Помочь порталу
Православный портал о благотворительности

Епископ Пантелеимон: когда мы приходим к страдающим людям, мы приближаемся ко Христу

Епископ Пантелеимон – глава Синодального отдела по церковной благотворительности и социальному служению рассказал о делах милосердия как основе христианской жизни и о принципах работы Отдела Материал интернет-издания «Татьянин день»

21 августа в Спасо-Преображенском соборе Соловецкого монастыря состоялась хиротония архимандрита Пантелеимона (Шатова) во епископа Орехово-Зуевского. В интервью «ТД» глава Синодального отдела по церковной благотворительности и социальному служению рассказал о делах милосердия как основе христианской жизни и о принципах работы Отдела.

– Владыка, Вы недавно возглавили Синодальный отдел по благотворительности после многих лет руководства аналогичной комиссией при Епархиальном Совете Москвы. Насколько применимы методы работы комиссии во всероссийском масштабе? Одинаковы ли социальные проблемы, стоящие перед Москвой и Россией?

– Задача Церкви – не столько решение социальных проблем, сколько проявление любви. И формы, в которых любовь может быть явлена, конечно, разные в Москве и в России, хотя есть и много общего. Все государственные учреждения, которым Церковь помогает, нуждаются в добровольцах, в посещениях священников, некоторые нуждаются даже в материальной помощи. Даже в Москве в некоторых социальных учреждениях, несмотря на сравнительно высокие зарплаты, не хватает, например, памперсов.

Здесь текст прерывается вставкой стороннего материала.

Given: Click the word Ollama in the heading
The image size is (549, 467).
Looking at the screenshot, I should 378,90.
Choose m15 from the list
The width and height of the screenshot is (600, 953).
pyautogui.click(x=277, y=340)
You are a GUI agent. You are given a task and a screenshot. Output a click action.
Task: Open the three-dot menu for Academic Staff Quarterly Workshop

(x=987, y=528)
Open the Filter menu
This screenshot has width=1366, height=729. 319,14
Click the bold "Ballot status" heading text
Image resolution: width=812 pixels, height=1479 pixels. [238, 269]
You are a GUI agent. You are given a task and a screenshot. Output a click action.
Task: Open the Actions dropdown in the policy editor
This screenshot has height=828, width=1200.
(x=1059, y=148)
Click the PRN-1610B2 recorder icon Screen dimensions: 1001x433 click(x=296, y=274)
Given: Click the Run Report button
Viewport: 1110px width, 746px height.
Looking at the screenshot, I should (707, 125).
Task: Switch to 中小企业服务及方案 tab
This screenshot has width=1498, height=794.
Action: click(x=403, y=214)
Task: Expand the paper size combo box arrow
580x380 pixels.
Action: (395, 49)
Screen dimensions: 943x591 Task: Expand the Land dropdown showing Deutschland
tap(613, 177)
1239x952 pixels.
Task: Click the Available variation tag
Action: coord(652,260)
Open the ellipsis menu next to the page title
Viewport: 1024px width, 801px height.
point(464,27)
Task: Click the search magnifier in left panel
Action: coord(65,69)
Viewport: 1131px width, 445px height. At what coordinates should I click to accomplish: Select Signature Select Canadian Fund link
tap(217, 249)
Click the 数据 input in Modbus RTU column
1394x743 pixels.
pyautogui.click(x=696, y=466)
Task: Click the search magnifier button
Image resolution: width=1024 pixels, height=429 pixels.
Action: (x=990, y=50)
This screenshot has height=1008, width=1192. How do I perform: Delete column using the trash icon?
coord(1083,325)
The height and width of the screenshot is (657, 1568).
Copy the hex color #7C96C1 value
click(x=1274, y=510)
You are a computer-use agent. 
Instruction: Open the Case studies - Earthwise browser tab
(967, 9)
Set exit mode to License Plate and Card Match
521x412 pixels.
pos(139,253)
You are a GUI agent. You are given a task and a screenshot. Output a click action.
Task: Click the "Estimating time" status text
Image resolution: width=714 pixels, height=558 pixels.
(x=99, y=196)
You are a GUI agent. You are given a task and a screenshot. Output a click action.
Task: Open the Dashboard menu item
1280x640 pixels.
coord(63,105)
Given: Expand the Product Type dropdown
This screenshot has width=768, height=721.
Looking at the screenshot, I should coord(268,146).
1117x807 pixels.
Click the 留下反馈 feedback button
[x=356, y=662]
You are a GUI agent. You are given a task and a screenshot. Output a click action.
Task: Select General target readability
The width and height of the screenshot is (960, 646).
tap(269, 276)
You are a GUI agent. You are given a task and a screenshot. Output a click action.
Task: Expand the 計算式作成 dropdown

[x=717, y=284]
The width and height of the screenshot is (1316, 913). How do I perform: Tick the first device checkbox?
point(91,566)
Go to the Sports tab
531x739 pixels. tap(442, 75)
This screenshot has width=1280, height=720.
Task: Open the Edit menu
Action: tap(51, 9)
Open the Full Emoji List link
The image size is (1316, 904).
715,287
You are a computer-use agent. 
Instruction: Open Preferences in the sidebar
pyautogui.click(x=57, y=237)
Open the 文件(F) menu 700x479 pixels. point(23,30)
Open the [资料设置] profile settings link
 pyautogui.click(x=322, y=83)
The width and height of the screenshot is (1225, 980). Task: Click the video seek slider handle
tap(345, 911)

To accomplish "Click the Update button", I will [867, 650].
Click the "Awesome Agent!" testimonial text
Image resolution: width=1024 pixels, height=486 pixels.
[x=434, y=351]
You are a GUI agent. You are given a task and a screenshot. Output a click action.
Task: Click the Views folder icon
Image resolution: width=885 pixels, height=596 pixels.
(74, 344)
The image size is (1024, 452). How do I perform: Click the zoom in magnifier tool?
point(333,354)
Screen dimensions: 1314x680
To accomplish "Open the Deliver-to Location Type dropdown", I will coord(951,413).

Но я недавно беседовал с Чукотским епископом Никодимом, – там вся епархия 40 тысяч человек, – и спросил, чем ему нужно помочь. Он попросил любых консервов. Потому что там и русским, и чукчам просто есть нечего. Сейчас будем договариваться с дальней авиацией, которая туда летает, чтобы они бесплатно отвезли в эту Чукотскую епархию консервов.

В Москве не нужна, скажем, одежда, бывшая в употреблении, а в регионах она может быть востребована, и некоторые московские священники собирают одежду в своих приходах, а потом грузовиками ее отвозят в приходы или монастыри, где эта одежда раздается нуждающимся. Налаживая связь с епархиями, надо помнить, что Москва и вся Россия – это немножко разные «государства».

– А как Вы будете перестраиваться после стольких лет работы в Москве: московскую специфику Вы знаете, но здесь получается столкновение с другой реальностью?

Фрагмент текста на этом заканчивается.